Essendon have entered a difficult stage of list management, with the club attempting to regenerate its list while staying competitive.
The departures of key players Joe Daniher, Adam Saad and Orazio Fantasia helped the Bombers pick up three players inside the top 10 in last year’s draft. And despite sitting 15th on the ladder with a record of 2-6, the Bombers are playing exciting football and have a healthy percentage of 95.6.
Much of the focus this year has been on out-of-contract midfielder Zach Merrett, who has publicly admitted he is yet to decide whether he wants to stay at Essendon or chase success at another club.
Club sources have told The Age that Essendon want Stringer to stay, but for the right deal.
After a tumultuous ending with the Western Bulldogs, particularly between Stringer and coach Luke Beveridge, Stringer arrived at Tullamarine on a four-year deal worth just over $500,000 a season.
Stringer’s value as a player is difficult to quantify.
He burst onto the scene as a 21-year-old, booting 56 goals in his third season before backing it up with 42 goals in a premiership year.
Since arriving at Essendon, however, he has failed to emulate that form.
Jake Stringer is sidelined with a hamstring injury.Credit:Getty Images
He kicked 63 goals in his first two seasons at Essendon, playing all possible games but five.
Injury ruined most of his 2020 season and he was just starting to put together some exciting form this season before again being struck down by injury.
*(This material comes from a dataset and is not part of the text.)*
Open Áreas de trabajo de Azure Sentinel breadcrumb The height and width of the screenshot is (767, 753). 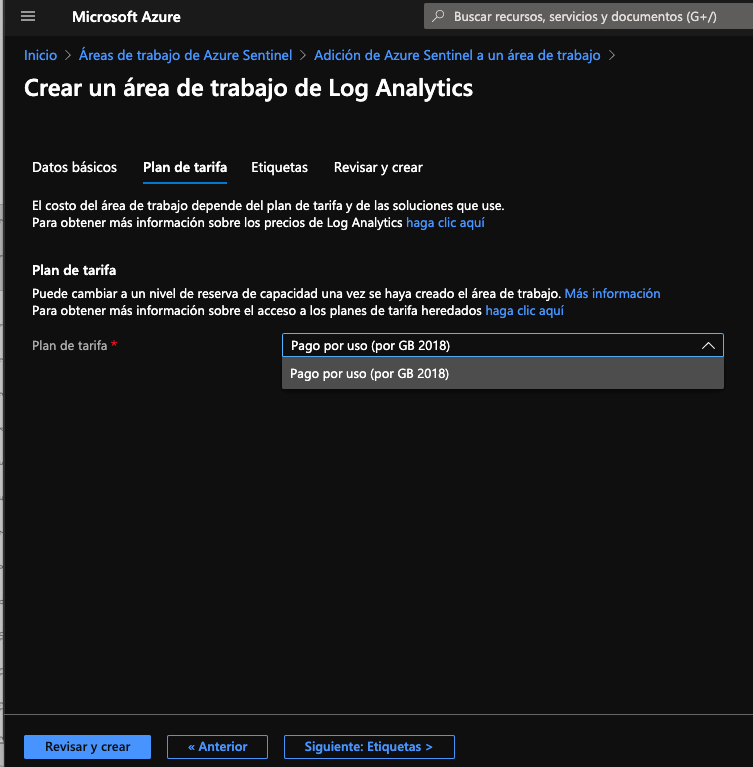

Over the course of his career, Stringer averages 13 disposals and slightly less than two goals a game.
He has failed to finish in the top 10 of the best and fairest in his first three seasons at Essendon.
At his best, Stringer is a brilliant player. He’s tough, he hits the scoreboard and he’s unique. But does he do it often enough to justify a long-term contract at more than $600,000 per season?
The Bombers have made no secret that they are trying to add depth to their midfield. They brought in Greater Western Sydney young gun Jye Caldwell – who has what appears to be a season-ending hamstring injury – and made a significant play at Bulldog Josh Dunkley, a situation that they are likely to return to.
While Stringer doesn’t fill that void as a pure midfielder, losing him would make him the third big-name forward to leave Essendon in two years after the departures of Daniher and Fantasia.
The evolving situation has pricked the ears of several rival clubs, however the Bombers remain in the box seat to retain his services.
The club also confirmed on Tuesday that small forward Irving Mosquito was on indefinite leave after returning home to family in Western Australia.
The 20-year-old is out of contract at the end of the season and club insiders believe a return to the club would be unlikely.